Both the Army chief and the ISI chief stated that Pakistan would be the first country to recognise a Taliban government once it came to power in Kabul

New Delhi: The 1 July off-camera, eight-hour interaction between Pakistani parliamentarians and Chief of Army Staff (CoAS), Qamar Javed Bajwa, who was accompanied by Director General of the Inter-Services Intelligence Agency (ISI), Lieutenant General Faiz Hameed, revolved extensively around the topic of Afghanistan and Taliban. The interaction took place at the Parliament House in Islamabad, and as per information accessed by The Sunday Guardian, the Pakistani Army Chief stated that they would be among the first to recognise the Taliban government in Kabul once they (the Taliban) came to power. This announcement was opposed by MPs, including Leader of Opposition, Shehbaz Sharif and Bilawal Bhutto Zardari, who stated that Pakistan should not recognise a government that came to power at gunpoint.

This important policy decision was indicated by the ISI chief at a gathering where Prime Minister Imran Khan was not present, which shows how strongly entrenched the Pakistan military is when it comes to major political decisions that are taken in the country.

Pakistan’s spy chief Faiz Hameed apparently told the parliamentarians that Taliban’s control in Afghanistan was increasing rapidly and as this control grew, also growing was Pakistan’s control over them (Taliban).

According to one source present in the meeting, the DG ISI said, “We did everything for the Taliban, provided them with full facilities and contacted the US on their behalf.”

While Hameed briefed the MPs, the Army Chief answered questions from MPs in the question-and-answer session.

In addition to the 29 members of the Parliamentary Committee on National Security, 16 legislators were invited to the meeting, as well as the heads of all parliamentary parties in the National Assembly and Senate and Chief Ministers of the four provinces.

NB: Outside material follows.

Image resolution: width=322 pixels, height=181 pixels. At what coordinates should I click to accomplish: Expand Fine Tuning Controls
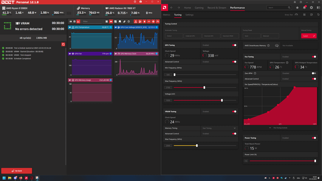click(278, 128)
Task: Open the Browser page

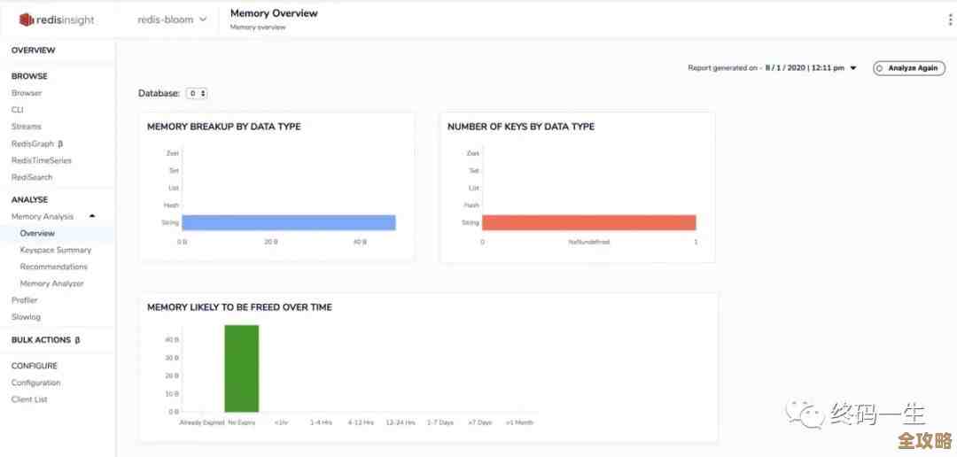Action: coord(27,93)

Before the meeting started, the mobile phones of the MPs were confiscated by the security establishment to ensure that the developments remained undocumented and unrecorded and nothing said inside the parliament halls during those eight hours could be proved later.

The duo, Hameed and Bajwa, also told the MPs about the multiple internal and external challenges that the Imran Khan government was facing. The tone and tenor of the statement made by Bajwa, sources said, indicated that the Army Chief was not happy with the way the Imran Khan government was functioning.

To a question raised by a few MPs on whether India and Taliban were talking, spy chief Faiz Hameed said that they were “keeping an eye on it”, while indicating that some informal interactions had taken place between Indian and Taliban representatives. Sources said that one of the interesting aspects of the meeting was that while the Army Chief was speaking, government members and PTI ministers were listening to him as attentively as if their Prime Minister Imran Khan was speaking.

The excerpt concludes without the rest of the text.